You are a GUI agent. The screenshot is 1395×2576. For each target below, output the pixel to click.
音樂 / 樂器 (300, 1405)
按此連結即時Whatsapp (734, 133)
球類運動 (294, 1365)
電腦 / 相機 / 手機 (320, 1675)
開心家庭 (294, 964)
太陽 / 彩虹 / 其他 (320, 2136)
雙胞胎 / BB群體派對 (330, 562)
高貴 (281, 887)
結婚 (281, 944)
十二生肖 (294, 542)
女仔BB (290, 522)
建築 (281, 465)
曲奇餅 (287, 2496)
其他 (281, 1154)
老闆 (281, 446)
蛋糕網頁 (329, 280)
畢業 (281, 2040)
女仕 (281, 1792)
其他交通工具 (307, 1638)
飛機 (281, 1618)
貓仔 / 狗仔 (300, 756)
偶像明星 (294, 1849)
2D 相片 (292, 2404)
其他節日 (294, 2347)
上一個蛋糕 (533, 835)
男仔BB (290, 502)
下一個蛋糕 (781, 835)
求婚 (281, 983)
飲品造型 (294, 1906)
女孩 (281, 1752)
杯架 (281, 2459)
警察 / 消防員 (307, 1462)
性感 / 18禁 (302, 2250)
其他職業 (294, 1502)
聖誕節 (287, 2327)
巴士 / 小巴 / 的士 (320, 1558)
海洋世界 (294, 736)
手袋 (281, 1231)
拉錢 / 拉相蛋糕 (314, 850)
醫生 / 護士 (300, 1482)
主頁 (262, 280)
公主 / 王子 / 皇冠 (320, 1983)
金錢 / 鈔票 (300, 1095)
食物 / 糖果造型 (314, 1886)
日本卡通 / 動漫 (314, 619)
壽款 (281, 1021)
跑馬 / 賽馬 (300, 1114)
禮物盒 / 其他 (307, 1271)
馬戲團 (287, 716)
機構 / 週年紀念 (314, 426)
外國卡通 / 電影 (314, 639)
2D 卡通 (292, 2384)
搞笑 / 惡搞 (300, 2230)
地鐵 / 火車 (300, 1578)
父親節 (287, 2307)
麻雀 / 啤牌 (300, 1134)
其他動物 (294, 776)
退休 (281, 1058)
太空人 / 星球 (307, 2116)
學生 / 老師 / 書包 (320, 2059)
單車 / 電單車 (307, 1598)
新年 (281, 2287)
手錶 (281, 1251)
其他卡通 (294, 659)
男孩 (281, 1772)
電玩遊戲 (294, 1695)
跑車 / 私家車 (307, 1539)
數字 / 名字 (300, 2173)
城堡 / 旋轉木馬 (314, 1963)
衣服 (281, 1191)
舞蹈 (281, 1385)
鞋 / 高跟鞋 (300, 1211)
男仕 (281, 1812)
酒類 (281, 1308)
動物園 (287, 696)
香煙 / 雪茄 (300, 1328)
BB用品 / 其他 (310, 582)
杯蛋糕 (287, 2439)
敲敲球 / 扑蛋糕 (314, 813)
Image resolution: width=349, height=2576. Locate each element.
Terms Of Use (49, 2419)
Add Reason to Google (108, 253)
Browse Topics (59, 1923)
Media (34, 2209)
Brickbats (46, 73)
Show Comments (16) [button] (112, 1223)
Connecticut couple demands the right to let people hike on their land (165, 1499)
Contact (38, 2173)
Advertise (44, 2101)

■ ■ ■ ■ ■

Exercise details ▸
Reproduce the material above in full, exactly.

Reply to the task ▸
You are a GUI agent. The screenshot is 1395×2576. For each target below, output the pixel to click.
音樂 / 樂器 (300, 1405)
按此連結即時Whatsapp (734, 133)
球類運動 (294, 1365)
電腦 / 相機 / 手機 (320, 1675)
開心家庭 (294, 964)
太陽 / 彩虹 / 其他 (320, 2136)
雙胞胎 / BB群體派對 (330, 562)
高貴 (281, 887)
結婚 (281, 944)
十二生肖 (294, 542)
女仔BB (290, 522)
建築 (281, 465)
曲奇餅 (287, 2496)
其他 (281, 1154)
老闆 (281, 446)
蛋糕網頁 (329, 280)
畢業 (281, 2040)
女仕 (281, 1792)
其他交通工具 (307, 1638)
飛機 (281, 1618)
貓仔 / 狗仔 (300, 756)
偶像明星 (294, 1849)
2D 相片 (292, 2404)
其他節日 (294, 2347)
上一個蛋糕 (533, 835)
男仔BB (290, 502)
下一個蛋糕 (781, 835)
求婚 (281, 983)
飲品造型 (294, 1906)
女孩 (281, 1752)
杯架 (281, 2459)
警察 / 消防員 (307, 1462)
性感 / 18禁 (302, 2250)
其他職業 (294, 1502)
聖誕節 (287, 2327)
巴士 / 小巴 / 的士 (320, 1558)
海洋世界 (294, 736)
手袋 (281, 1231)
拉錢 / 拉相蛋糕 (314, 850)
醫生 / 護士 (300, 1482)
主頁 (262, 280)
公主 / 王子 / 皇冠 (320, 1983)
金錢 / 鈔票 (300, 1095)
食物 / 糖果造型 (314, 1886)
日本卡通 / 動漫 (314, 619)
壽款 (281, 1021)
跑馬 / 賽馬 (300, 1114)
禮物盒 / 其他 (307, 1271)
馬戲團 (287, 716)
機構 / 週年紀念 (314, 426)
外國卡通 / 電影 (314, 639)
2D 卡通 (292, 2384)
搞笑 / 惡搞 (300, 2230)
地鐵 / 火車 (300, 1578)
父親節 (287, 2307)
麻雀 / 啤牌 (300, 1134)
其他動物 (294, 776)
退休 (281, 1058)
太空人 / 星球 (307, 2116)
學生 / 老師 / 書包 (320, 2059)
單車 / 電單車 (307, 1598)
新年 (281, 2287)
手錶 (281, 1251)
其他卡通 (294, 659)
男孩 (281, 1772)
電玩遊戲 (294, 1695)
跑車 / 私家車 (307, 1539)
數字 / 名字 (300, 2173)
城堡 / 旋轉木馬 (314, 1963)
衣服 (281, 1191)
舞蹈 (281, 1385)
鞋 / 高跟鞋 (300, 1211)
男仕 (281, 1812)
酒類 (281, 1308)
動物園 (287, 696)
香煙 / 雪茄 (300, 1328)
BB用品 / 其他 (310, 582)
杯蛋糕 (287, 2439)
敲敲球 / 扑蛋糕 (314, 813)
Image resolution: width=349, height=2576. Locate each element.
Terms Of Use (49, 2419)
Add Reason to Google (108, 253)
Browse Topics (59, 1923)
Media (34, 2209)
Brickbats (46, 73)
Show Comments (16) [button] (112, 1223)
Connecticut couple demands the right to let people hike on their land (165, 1499)
Contact (38, 2173)
Advertise (44, 2101)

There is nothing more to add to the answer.